Species of gastropod

Philine aperta, the sand slug, is a species of predatory sea slug with an internal shell, a cephalaspid opisthobranch, or head-shield slug. It is a marine gastropod mollusc in the family Philinidae.

==Taxonomy==
Philine aperta and Philine quadripartita have long been treated as synonyms. However, according to Price et al. (2011), based on anatomy, there are two distinct species, the first one in South Africa and Mozambique, the second one in European seas.

==Distribution==
This species can be found in the eastern Atlantic Ocean from northern Europe to southern Africa and is also found in the Pacific and Indian Oceans.

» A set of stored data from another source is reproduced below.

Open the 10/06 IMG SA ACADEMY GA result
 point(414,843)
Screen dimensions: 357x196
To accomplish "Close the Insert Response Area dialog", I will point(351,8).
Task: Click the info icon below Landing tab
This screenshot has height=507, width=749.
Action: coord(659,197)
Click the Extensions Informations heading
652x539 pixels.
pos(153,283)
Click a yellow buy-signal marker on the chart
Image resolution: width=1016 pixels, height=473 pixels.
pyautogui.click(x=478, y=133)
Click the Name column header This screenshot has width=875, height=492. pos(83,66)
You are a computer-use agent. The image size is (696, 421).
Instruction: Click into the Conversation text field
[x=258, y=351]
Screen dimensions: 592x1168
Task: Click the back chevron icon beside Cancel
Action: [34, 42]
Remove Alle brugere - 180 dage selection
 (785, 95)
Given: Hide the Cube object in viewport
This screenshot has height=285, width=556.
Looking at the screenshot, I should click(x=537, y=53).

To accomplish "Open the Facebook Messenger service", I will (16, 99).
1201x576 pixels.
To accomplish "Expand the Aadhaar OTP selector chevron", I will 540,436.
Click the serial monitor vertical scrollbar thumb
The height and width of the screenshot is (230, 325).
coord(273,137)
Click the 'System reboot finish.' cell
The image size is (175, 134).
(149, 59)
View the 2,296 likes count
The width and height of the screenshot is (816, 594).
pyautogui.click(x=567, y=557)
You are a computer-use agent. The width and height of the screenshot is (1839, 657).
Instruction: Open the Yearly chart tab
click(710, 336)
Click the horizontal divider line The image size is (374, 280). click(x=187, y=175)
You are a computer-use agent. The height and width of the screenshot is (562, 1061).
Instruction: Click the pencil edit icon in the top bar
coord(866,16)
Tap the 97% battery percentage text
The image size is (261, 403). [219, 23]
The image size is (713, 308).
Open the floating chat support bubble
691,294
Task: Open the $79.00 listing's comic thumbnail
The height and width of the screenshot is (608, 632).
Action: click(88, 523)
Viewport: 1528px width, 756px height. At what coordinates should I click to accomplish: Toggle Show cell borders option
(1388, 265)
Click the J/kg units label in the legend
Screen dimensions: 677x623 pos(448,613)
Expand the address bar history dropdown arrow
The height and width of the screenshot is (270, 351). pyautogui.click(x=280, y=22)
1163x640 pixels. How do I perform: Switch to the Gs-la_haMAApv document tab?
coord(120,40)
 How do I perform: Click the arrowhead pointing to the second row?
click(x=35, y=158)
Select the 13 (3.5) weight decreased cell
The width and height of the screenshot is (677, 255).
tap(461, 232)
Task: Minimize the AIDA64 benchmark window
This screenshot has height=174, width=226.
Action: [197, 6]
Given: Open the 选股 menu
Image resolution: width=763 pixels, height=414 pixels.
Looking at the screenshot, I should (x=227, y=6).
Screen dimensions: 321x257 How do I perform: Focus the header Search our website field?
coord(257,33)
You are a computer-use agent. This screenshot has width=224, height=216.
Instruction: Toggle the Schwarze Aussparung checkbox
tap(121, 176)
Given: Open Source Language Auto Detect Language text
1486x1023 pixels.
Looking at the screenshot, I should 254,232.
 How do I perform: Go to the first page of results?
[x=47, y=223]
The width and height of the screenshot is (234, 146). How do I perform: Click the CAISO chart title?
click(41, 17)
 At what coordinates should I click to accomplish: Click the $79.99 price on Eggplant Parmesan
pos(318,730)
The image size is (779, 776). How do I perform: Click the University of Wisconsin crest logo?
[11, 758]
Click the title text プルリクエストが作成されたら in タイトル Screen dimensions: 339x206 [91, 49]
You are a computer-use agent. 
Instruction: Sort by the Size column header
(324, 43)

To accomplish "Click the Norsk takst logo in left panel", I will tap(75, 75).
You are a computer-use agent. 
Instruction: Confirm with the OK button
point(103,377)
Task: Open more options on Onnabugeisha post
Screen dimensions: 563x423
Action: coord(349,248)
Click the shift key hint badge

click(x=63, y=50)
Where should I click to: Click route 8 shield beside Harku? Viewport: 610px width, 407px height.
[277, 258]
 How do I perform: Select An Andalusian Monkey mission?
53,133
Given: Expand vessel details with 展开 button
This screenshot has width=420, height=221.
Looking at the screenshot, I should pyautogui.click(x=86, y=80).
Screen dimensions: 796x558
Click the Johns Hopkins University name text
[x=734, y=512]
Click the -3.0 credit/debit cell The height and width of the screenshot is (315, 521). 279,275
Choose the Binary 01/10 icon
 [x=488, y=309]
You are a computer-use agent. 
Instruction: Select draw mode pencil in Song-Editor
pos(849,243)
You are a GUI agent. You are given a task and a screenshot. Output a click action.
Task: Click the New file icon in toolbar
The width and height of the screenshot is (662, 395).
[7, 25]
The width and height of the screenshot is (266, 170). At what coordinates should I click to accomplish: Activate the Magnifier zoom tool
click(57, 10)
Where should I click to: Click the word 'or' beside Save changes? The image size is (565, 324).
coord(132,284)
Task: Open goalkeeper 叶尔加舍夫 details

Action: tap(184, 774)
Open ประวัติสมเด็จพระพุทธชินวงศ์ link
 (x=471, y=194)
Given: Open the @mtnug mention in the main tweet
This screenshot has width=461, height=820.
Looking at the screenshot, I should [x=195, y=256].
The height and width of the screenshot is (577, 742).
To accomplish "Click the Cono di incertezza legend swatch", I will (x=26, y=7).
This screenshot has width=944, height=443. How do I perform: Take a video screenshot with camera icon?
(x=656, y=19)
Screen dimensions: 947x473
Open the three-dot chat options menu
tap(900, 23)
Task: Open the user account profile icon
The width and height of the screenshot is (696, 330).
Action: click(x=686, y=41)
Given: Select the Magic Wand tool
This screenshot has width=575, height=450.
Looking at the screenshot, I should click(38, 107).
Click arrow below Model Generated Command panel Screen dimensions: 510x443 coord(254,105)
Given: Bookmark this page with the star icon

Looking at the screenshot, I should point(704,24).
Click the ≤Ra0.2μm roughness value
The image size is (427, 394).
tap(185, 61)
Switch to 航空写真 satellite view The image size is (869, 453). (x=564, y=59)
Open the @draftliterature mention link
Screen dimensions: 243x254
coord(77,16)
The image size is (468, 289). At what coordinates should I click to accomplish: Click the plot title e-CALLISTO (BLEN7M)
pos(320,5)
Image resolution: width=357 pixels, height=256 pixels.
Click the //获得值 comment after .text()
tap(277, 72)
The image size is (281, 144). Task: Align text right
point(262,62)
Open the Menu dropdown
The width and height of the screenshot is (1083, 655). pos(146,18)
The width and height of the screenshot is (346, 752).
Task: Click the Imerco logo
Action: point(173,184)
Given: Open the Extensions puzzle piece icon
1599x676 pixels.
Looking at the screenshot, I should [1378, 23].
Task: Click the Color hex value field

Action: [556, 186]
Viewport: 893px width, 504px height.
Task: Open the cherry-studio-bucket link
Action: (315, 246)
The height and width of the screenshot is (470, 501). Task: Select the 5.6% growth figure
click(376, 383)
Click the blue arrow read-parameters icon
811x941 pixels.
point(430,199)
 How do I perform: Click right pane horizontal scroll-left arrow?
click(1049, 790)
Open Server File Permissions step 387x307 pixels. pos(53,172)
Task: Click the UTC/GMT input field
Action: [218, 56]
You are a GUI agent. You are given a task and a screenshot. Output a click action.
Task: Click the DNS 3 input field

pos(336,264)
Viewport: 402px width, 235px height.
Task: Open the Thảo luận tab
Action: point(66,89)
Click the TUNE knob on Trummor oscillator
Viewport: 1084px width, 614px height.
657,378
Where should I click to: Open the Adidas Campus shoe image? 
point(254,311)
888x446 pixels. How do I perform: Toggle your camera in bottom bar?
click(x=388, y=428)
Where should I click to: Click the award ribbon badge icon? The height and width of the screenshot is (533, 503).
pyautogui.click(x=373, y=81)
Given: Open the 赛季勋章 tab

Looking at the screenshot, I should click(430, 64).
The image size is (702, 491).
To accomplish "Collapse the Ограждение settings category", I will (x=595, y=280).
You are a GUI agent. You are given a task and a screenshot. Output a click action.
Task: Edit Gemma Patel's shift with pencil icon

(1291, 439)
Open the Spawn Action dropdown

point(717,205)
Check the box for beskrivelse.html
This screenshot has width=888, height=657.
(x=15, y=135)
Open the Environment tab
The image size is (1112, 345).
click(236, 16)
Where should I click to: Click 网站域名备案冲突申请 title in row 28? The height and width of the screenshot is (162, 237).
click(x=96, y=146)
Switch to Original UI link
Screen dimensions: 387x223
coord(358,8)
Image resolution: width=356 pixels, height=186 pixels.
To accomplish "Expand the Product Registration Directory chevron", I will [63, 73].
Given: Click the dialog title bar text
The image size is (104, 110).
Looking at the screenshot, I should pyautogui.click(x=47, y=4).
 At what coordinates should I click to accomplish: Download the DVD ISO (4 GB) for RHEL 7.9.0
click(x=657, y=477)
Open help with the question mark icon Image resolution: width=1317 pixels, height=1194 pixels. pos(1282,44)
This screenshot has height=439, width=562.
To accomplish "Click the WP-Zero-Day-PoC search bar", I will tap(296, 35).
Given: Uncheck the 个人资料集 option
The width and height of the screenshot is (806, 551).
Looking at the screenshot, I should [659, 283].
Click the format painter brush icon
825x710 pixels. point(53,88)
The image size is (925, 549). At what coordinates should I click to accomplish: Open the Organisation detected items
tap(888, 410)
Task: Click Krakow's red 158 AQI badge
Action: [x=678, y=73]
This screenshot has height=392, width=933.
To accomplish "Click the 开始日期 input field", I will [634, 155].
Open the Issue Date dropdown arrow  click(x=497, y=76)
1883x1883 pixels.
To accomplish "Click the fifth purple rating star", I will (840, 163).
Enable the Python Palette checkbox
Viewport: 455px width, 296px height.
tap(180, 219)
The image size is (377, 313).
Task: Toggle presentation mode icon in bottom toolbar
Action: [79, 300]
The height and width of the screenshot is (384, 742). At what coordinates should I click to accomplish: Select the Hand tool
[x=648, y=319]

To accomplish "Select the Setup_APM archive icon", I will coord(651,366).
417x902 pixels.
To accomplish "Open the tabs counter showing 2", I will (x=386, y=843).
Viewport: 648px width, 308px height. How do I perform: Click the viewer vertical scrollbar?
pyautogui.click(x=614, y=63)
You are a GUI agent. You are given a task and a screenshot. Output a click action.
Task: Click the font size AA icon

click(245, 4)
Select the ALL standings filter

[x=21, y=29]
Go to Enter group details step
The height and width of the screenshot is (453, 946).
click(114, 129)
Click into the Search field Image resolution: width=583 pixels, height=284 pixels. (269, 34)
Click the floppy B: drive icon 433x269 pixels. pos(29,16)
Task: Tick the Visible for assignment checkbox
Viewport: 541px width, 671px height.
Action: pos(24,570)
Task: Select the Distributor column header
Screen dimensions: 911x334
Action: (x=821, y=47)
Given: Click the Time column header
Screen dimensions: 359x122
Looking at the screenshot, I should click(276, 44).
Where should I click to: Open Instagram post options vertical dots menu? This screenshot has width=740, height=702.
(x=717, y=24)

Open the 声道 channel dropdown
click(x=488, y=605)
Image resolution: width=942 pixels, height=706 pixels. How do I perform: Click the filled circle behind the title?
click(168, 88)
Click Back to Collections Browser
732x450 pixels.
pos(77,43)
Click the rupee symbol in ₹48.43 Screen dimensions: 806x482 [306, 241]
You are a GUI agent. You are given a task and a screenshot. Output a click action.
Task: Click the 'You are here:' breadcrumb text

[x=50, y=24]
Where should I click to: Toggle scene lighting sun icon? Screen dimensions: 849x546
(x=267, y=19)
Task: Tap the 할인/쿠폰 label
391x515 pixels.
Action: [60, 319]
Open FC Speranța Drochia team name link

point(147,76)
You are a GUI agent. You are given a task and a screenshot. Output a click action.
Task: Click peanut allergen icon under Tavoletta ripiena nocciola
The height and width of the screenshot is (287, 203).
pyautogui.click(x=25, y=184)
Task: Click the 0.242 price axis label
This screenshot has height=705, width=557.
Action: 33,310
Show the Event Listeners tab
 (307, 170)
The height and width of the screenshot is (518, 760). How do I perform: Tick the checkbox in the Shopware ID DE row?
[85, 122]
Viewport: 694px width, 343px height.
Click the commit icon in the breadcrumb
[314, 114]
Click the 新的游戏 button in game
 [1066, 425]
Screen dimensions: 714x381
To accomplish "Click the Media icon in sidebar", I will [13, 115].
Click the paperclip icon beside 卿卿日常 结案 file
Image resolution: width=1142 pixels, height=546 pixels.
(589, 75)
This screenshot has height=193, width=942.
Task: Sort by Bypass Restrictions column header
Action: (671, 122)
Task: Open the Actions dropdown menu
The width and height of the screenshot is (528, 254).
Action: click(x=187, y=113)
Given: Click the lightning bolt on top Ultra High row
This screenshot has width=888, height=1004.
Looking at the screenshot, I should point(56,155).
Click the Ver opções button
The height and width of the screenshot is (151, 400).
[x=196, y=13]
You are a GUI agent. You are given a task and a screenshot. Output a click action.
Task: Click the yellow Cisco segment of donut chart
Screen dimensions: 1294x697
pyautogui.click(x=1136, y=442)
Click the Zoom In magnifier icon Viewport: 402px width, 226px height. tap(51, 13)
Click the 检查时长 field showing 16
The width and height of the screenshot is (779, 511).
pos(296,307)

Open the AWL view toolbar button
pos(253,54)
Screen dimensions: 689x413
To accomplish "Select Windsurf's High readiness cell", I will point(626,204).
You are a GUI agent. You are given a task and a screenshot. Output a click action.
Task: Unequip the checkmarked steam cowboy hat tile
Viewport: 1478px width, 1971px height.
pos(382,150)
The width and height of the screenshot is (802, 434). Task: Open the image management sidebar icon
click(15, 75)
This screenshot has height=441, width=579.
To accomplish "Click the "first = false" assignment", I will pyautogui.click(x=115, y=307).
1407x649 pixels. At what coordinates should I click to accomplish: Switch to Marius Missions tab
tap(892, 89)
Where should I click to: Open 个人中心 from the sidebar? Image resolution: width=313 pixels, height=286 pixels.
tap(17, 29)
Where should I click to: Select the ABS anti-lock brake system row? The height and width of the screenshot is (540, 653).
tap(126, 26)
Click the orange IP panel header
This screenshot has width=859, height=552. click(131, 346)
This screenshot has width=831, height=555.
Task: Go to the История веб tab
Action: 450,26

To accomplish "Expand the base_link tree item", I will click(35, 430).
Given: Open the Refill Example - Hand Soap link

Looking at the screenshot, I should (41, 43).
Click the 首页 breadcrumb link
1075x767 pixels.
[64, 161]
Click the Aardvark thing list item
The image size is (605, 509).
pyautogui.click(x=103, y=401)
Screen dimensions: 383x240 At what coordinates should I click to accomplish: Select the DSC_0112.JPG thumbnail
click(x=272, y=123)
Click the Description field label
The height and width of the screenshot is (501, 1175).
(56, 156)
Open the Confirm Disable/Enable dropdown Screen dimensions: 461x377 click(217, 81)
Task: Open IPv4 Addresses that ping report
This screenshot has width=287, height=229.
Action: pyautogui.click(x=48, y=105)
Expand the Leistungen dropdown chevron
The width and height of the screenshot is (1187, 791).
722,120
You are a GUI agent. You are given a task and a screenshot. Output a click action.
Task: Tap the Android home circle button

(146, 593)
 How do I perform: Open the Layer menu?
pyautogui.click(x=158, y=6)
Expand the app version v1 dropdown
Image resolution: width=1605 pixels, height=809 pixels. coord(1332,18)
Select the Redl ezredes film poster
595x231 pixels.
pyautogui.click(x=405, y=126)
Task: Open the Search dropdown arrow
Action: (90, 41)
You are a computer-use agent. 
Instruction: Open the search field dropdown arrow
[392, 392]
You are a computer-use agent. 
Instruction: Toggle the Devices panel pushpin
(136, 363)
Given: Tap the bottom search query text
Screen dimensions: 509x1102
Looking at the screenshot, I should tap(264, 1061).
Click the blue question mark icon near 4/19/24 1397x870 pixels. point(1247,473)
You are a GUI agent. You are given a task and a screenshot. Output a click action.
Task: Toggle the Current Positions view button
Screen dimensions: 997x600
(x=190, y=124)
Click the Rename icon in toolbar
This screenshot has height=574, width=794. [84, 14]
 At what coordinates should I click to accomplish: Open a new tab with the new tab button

It lives subtidally to several hundreds of metres underwater; in tropical waters it is found in deeper water. In southern Africa it occurs from Saldanha Bay, West coast to Mozambique, subtidal to 100 m.

==Description==
The body length of the adult is 60–70 mm, up to 100 mm.

Philine aperta is a sturdy, solid-bodied animal, white to cream in colour, with an internal shell and a folded appearance. It grows up to 100 mm in length.

The shell is internal and fully covered by the animal’s body. The body is divided into a head shield, which is flattened for burrowing in sandy substrates, a posterior shield that overlies the viscera and internal shell, and two lateral lobes, one on each side. The internal shell is thin and translucent.

The somewhat translucent animal is uniformly milky white to yellowish.

==Ecology==
Philine aperta is an active, sand-dwelling, predatory species; it eats small molluscs and worms which are swallowed whole, and then crushed in its gizzard. The animal secretes sulphuric acid to deter predators.

Its egg masses are translucent, sausage-shaped and are attached to sandy bottoms by long mucous threads.